Storage Russian Roulette

I wonder what everyone's view of Storage Russian Roulette is.  I am absolutely positive we play it every day of the week but just don't think about it all that much.  Over the last few years, I have had my fair share of events that vendors would suggest will (probably) not happen.  I suppose it is risk management at its best but just how many sales are made on that basis.

What is the chance that both controllers on a midrange storage solution (such as the LSI rebranded arrays) would reset for no apparent reason?  Ouch!!!

What is the chance that a disk failure would cause a midrange controller (such as the Sun SE3510) to failover and Quick I/O hates that!  Grrrr!!!

How many double disk failures are likely to happen on a Sun T300/T3B just because the spare sat there and did nothing for years and when it had to work, it didn't? 

I am sure that no vendor actually talked about those events to the customer who is more likely some manager with little storage knowledge making the decision becuase THEY can.

But what are the chances that the so called bullet proof arrays such as the HDS USP/HP XP/Sun 9990 or EMC DMX will have major failures?  I think I have seen guaranteed uptime of 99.99%.  Thats about 5 minutes per year downtime.  Pretty impressive if you ask me but what is downtime? 

How does mission critical storage remain mission critical with no downtime?  RAID 5 was popular in pre USP days along with Shadow Image and True Copy (for us HDS people).  Thats pretty darn good isn't it? 

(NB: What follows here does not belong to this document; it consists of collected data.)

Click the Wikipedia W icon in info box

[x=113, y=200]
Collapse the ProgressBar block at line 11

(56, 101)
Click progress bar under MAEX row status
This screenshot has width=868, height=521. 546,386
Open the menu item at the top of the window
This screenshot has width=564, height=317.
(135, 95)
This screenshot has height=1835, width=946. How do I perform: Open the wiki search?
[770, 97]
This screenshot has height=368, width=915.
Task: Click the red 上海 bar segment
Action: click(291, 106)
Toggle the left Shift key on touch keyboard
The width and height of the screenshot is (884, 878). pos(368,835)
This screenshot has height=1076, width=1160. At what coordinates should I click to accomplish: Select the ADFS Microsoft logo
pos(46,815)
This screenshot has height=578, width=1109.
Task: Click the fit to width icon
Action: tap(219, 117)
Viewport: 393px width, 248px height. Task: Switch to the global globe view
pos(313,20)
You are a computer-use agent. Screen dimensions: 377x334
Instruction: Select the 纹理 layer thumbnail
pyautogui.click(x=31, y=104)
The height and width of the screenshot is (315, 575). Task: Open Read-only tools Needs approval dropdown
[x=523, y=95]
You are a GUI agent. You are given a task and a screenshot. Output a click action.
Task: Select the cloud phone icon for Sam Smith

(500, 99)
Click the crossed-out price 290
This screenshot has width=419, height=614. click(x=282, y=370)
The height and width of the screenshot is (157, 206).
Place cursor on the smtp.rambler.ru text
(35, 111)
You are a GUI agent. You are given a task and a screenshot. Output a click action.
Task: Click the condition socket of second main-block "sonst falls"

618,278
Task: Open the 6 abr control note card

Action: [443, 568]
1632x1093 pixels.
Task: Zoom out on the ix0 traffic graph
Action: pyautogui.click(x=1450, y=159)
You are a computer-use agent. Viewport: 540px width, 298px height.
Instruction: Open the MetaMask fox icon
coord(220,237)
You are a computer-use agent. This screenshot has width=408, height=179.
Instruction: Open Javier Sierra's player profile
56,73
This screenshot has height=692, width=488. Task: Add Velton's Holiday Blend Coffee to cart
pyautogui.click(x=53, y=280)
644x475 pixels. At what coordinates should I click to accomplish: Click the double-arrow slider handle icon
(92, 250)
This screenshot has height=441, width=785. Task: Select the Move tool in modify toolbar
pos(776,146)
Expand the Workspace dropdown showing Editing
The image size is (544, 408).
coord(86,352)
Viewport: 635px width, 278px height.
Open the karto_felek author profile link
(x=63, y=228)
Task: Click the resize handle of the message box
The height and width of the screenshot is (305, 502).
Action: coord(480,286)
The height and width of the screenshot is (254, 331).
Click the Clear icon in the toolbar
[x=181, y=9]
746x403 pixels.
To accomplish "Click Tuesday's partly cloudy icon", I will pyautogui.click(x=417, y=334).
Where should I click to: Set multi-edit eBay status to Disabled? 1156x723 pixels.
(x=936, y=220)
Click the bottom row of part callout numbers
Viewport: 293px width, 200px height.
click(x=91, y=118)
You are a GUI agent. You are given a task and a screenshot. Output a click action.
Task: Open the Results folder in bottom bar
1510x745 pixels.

Funny that all NetApp Filers are RAID 6 (or at least the ones that I have seen).  But what about your other important data that can take a few hours outage?  TC/SI needs more storage that is just too expensive.  So you look at the big arrays and think, that good enough for me.  I believe that 99.999% uptime that is on the glossies that are on the web and are handed out at meetings.  We all love that video where HP shoots an XP 12000 (oh what I would do for a gun and that system).  I feel pretty darn good about my decision.  Don't I?

What happens if you are using RAID 5 and one of your Array Groups has a double disk failure?  What if the LUN's in your Array Group with a double disk failure are used to make up a number of LUSE LUN's?  Do you know how long it takes for a USP to format an Array Group?  12 or even 18 hours?  By the time the backup is finished, that's probably 24 hours.  Did I say an hour or two was fine?  24 is not.

Why do some vendors/resellers/consultants insist that RAID 5 is good enough and RAID 6 is likely to degrade performance so why go that path?

Thats got to be Russian Roulette in my opinion.  Double disk failure in a RAID 5 Array Group with LDEV's used in many LUSE LUN's.  Thats a bullet with your name on it.  You can spin that chamber many times but sooner or later, thats it.  POW!!! BANG!!! ZAP!!  (Where is Batman when you need him?)

I wonder how many companies are passing the gun around?  At least RAID 6 would make the chamber much much bigger and it may even partially erase your name on that bullet.  Could anyone ever get a triple disk failure.  Probably about the same odds as me winning a big Lottery.

Stephen